报告题目：Novel Wireless EV Charging Systems – Recent Research Advances
报 告 人：Duleepa J. Thrimawithana
Inductive power transfer systems with active pick-ups, which are typically referred to as bi-directional IPT (BD-IPT) systems, not only improve system efficiency and flexibility, but also enables wireless Vehicle to Grid/Grid to Vehicle (V2G/G2V) services. These services, which are expected to become an integral part of future EV charging infrastructure, include the absorption of power variances produced by renewable energy sources, reactive power injection for grid voltage regulation and harmonics absorption for improved power quality. Overall, such services can further enhance the use of renewable energy sources, while also providing an additional revenue stream for EV owners. Consequently, there is a significant interest to develop novel technologies for BD-IPT systems that help lower the system cost, improve power transfer efficiency and provide greater spatial tolerance while also enabling the EV to provide services.

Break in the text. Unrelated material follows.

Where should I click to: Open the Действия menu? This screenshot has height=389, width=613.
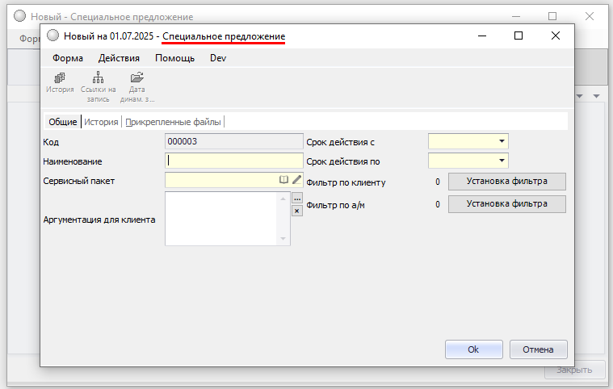pyautogui.click(x=119, y=58)
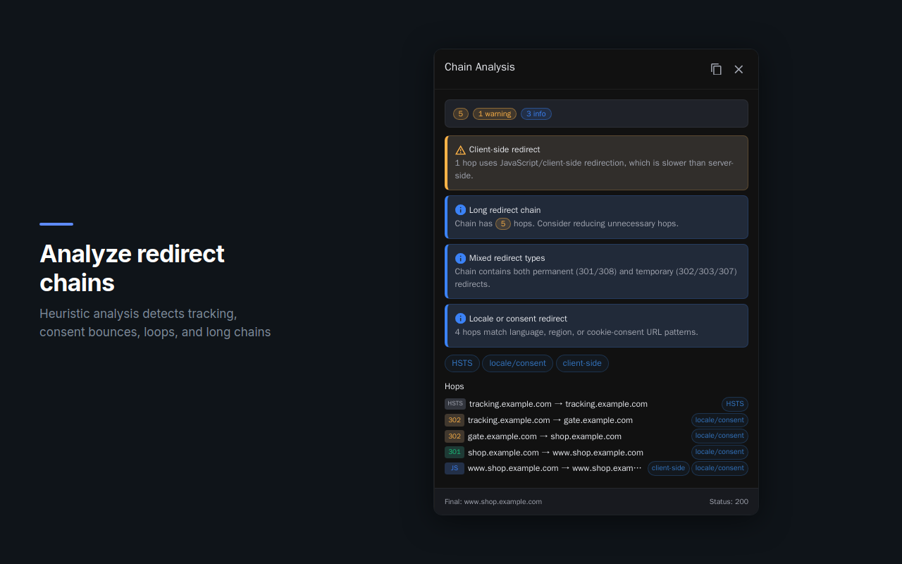Viewport: 902px width, 564px height.
Task: Toggle the client-side filter chip
Action: [x=582, y=363]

The first part of this presentation intends to introduce fundamental operating principles of a BD-IPT system. This will be followed by a summary of latest technologies developed by the power electronics research group at the University of Auckland. This discussion will include details of technologies such as hybrid compensation, boost active bridge (BAB) converter, integrated boost modular multi-level converter (IBMMC) and push-pull coupler array (PPCA). The presentation will conclude highlighting current research challenges and future directions.
Duleepa J. Thrimawithana, received his BE in Electrical Engineering (with First Class Honors) in 2005 and his Ph.D. in power electronics in 2009 from The University of Auckland, Auckland, New Zealand.
From 2005 to 2008, he worked in collaboration with Tru-Test Ltd. in Auckland as a Research Engineer in the areas of power converters and high-voltage pulse generator design. He joined the Department of Electrical and Computer Engineering at The University of Auckland in 2009 where he currently works as an Associate Professor. He has co-authored over 100 international journal and conference publications and holds 16 patent families on wireless power transfer technologies. In recognition of his outstanding contributions to engineering as an early carrier researcher, Dr. Thrimawithana received the Jim and Hazel D. Lord Fellowship in 2014. His main research areas include wireless power transfer, power electronics and renewable energy.